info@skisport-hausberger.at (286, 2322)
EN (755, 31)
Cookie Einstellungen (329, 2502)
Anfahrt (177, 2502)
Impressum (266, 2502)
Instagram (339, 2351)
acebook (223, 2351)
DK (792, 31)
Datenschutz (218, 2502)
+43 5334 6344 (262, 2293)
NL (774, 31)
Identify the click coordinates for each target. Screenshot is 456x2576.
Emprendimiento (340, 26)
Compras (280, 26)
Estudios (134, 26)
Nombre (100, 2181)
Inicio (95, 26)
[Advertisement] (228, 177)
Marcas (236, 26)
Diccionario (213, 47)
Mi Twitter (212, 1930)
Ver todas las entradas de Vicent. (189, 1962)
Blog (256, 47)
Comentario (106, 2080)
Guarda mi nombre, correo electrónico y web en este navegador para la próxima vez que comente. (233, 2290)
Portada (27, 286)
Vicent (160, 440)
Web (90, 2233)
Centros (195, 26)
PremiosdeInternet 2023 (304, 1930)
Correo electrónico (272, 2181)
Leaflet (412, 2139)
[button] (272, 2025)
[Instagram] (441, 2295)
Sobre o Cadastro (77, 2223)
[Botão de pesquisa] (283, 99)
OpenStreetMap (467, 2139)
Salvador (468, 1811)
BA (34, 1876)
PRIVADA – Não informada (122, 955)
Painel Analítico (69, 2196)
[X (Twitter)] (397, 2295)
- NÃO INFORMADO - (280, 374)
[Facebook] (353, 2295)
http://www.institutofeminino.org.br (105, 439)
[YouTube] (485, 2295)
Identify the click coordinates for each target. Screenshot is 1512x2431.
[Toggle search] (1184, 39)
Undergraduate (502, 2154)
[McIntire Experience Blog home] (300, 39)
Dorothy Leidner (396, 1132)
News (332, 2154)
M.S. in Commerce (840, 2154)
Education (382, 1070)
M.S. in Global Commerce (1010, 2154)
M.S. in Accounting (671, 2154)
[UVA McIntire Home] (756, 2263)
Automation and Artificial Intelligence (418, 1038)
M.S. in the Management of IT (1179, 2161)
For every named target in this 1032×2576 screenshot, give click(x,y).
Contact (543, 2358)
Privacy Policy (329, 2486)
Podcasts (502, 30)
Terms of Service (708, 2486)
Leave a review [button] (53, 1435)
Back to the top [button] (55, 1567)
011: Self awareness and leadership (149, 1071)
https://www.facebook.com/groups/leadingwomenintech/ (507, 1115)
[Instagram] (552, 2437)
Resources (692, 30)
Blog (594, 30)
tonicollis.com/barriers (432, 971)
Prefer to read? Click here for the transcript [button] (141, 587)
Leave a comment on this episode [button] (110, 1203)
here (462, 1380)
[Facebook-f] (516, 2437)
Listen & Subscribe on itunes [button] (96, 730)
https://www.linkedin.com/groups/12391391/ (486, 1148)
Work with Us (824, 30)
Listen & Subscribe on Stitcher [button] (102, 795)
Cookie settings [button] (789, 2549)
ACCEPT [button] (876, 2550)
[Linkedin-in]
━━━━━━━━━━
Your objective
Look through the material above for "Blog" and copy the lines that have it.

Response box
Blog (256, 47)
[McIntire Experience Blog home] (300, 39)
Blog (594, 30)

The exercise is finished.